Data listing:
——————————

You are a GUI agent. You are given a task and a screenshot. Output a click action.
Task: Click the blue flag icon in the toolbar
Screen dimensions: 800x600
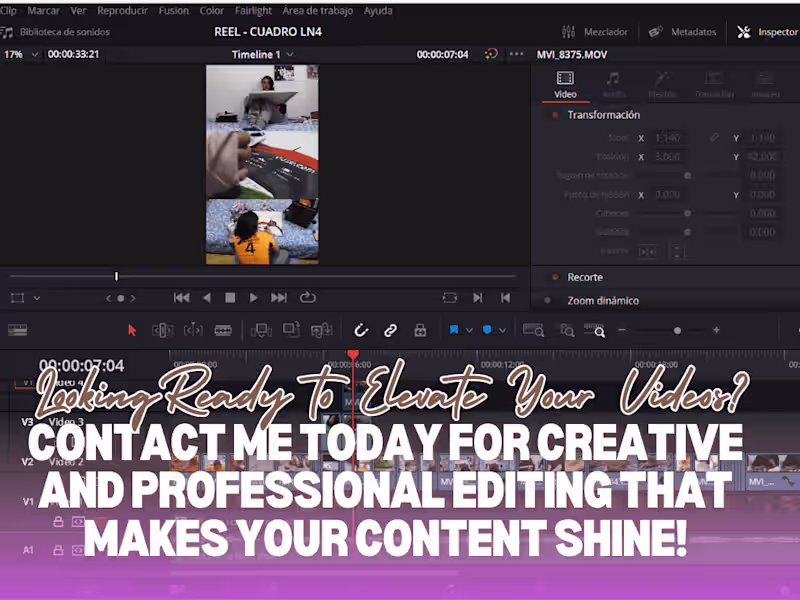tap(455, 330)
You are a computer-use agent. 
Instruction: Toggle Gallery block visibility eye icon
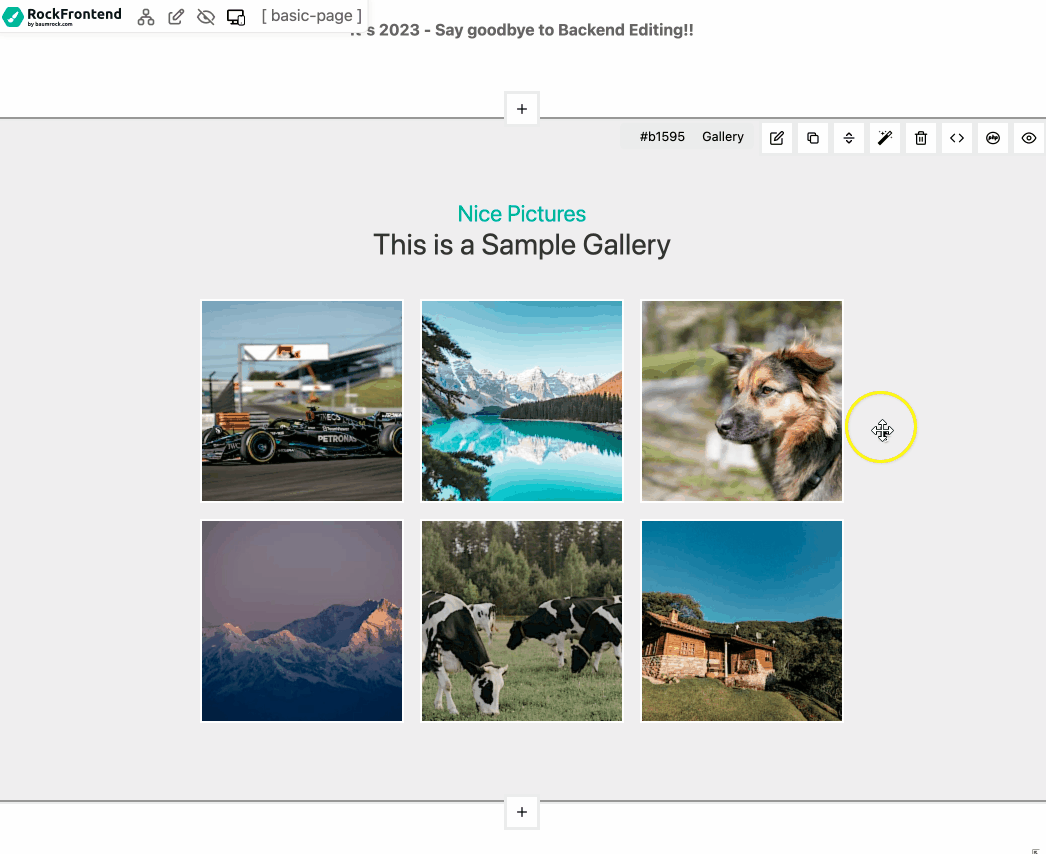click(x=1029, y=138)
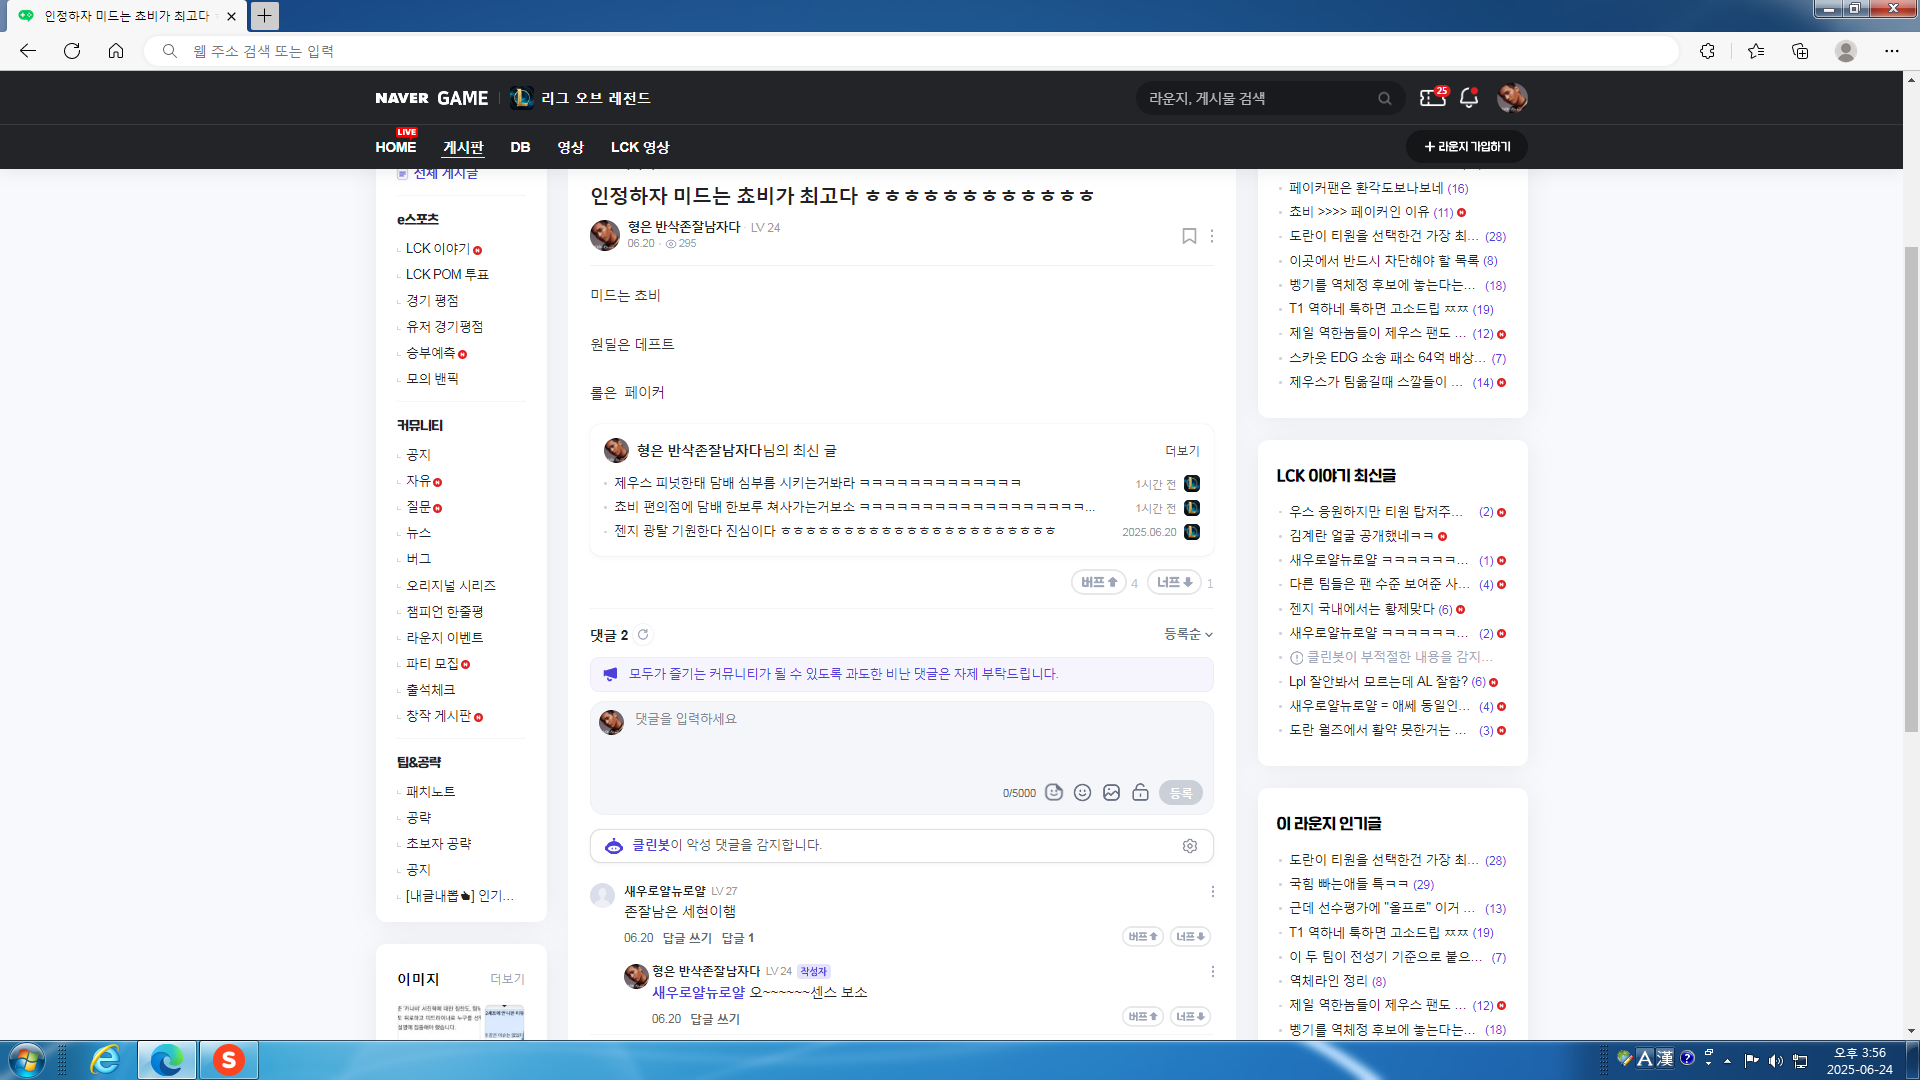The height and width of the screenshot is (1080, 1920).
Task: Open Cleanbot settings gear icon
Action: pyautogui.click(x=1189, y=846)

——————————

Requirement:
Lay out the lines of all the records above as a Markdown table with two columns, Line and Content: number each line in Line and put its words in Content. Skip blank lines and leave the pictures out.

Exercise response:
| Line | Content |
|---|---|
| 1 | You are a GUI agent. You are given a task and a screenshot. Output a click action. |
| 2 | Task: Click the blue flag icon in the toolbar |
| 3 | Screen dimensions: 800x600 |
| 4 | tap(455, 330) |
| 5 | You are a computer-use agent.  |
| 6 | Instruction: Toggle Gallery block visibility eye icon |
| 7 | click(x=1029, y=138) |
| 8 | The height and width of the screenshot is (1080, 1920). |
| 9 | Task: Open Cleanbot settings gear icon |
| 10 | Action: pyautogui.click(x=1189, y=846) |